「説明のつかない身体の異常」によってドーピングを結論付けられ、過去4年間の出場停止や罰金処分が言い渡されたロバート・スタナード(オーストラリア)をバーレーン・ヴィクトリアスが獲得。加入時のチーム声明にUCIを牽制する内容を掲載し、さらにUCI側がそれに対して指摘するなど波紋が広がっている。



ロバート・スタナード(オーストラリア、昨年までアルペシン・ドゥクーニンク) photo:CorVos

ことの発端となったのは、2024年8月20日にバーレーン・ヴィクトリアスがロバート・スタナード(オーストラリア)の即時加入を発表したこと。スタナードはミッチェルトン・スコット在籍中の2018年と2019年、バイオロジカル・パスポートに異常値が見つかり、禁止物質または禁止方法の使用というアンチ・ドーピング規則違反(ADRV)が発覚。UCIは「説明のつかない身体の異常」によって、禁止物質と禁止方法が明らかにならないという不可解な状態のまま2023年8月から暫定出場停止処分を課していた。
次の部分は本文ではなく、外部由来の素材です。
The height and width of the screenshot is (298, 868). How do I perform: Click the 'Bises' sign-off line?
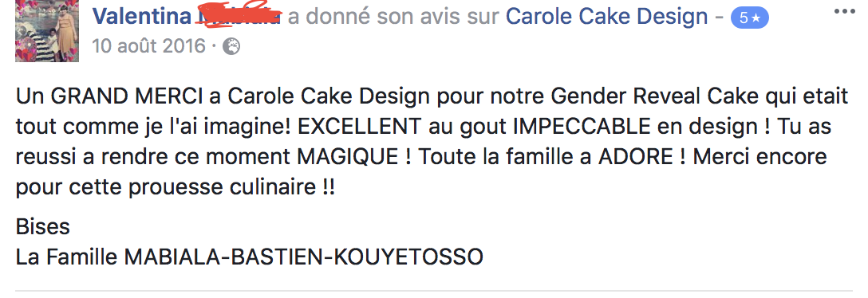click(42, 227)
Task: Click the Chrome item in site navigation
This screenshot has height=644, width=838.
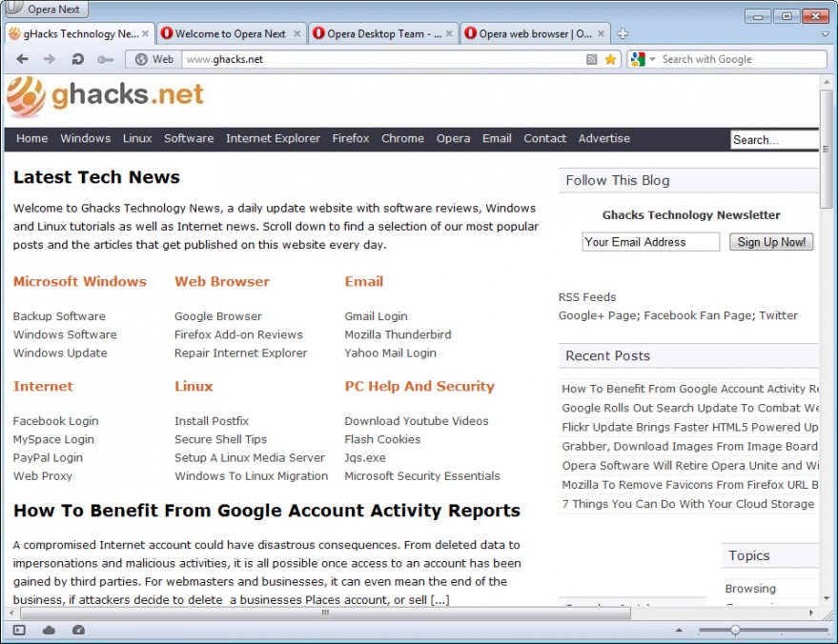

2024年6月3日付けでスタナードに言い渡されたのは、最初の異常値が見つかった2018年8月17日から2022年8月17日までの4年間の出場停止処分と、期間中のレース成績剥奪と平均年間賞金の70%に相当する罰金支払い義務。スタナードは故意のドーピングを否定していたが、UCI側はスタナードの血中データはEPOなどの使用や輸血を示しているとし、最終的にドーピングによるものだと結論付けていた。

出場停止期間が過去に遡るものであったため、レース出場が可能な状態となったスタナードを獲得したのはバーレーン・ヴィクトリアスだった。チームは8月20日の加入発表と同時に、「禁止物質と禁止方法のどちらで訴えられたのか明らかではない」、「医療チームがいかなる不正行為も結論づけることができなかった」と、UCI側の対応を牽制するコメントを掲載。この記載に対して8月23日、今度はUCIがプレスリリースで反論した。

UCIはバーレーン側の言い分が「明らかに間違いであり誤解を招く」表現だと厳しく批判し「UCIワールドチームの発言を訂正しなければならない状況にUCIが置かれていることは残念」ともコメント。バーレーン側は移籍ニュースの声明を大幅に削除し、現在は簡潔に加入を伝える内容だけとなっている。この応酬はひとまず現状で落ち着くと思われる。

1998年生まれ、現在25歳のスタナードはジュニア時代に頭角を表し、登坂力を武器に2022年のブエルタ・ア・エスパーニャでは山岳賞ランキング2位に入った経験を持つクライマー。2018年のジャパンカップではロブ・パワー(オーストラリア)の優勝をアシストしつつ、8位に食い込みU23最優秀賞を獲得した経験も持っている。

スタナードは(削除された)チームリリースの中で、「また競技に戻ってキャリアを続けられることは素晴らしいこと。裁定を受け入れて大好きなスポーツを再開するか、それとも汚名を晴らすために戦うか難しい選択を迫られていたが、結果的に最も賢明な選択ができたと思う。長い目で見れば、どちらもできるようになりたいと思っているけれど、今は再びレースをする機会を掴み取ったところ。チームと一緒に目標に向かって働けることを本当に嬉しく思っている」と話している。契約は2025年末までの1年半弱だ。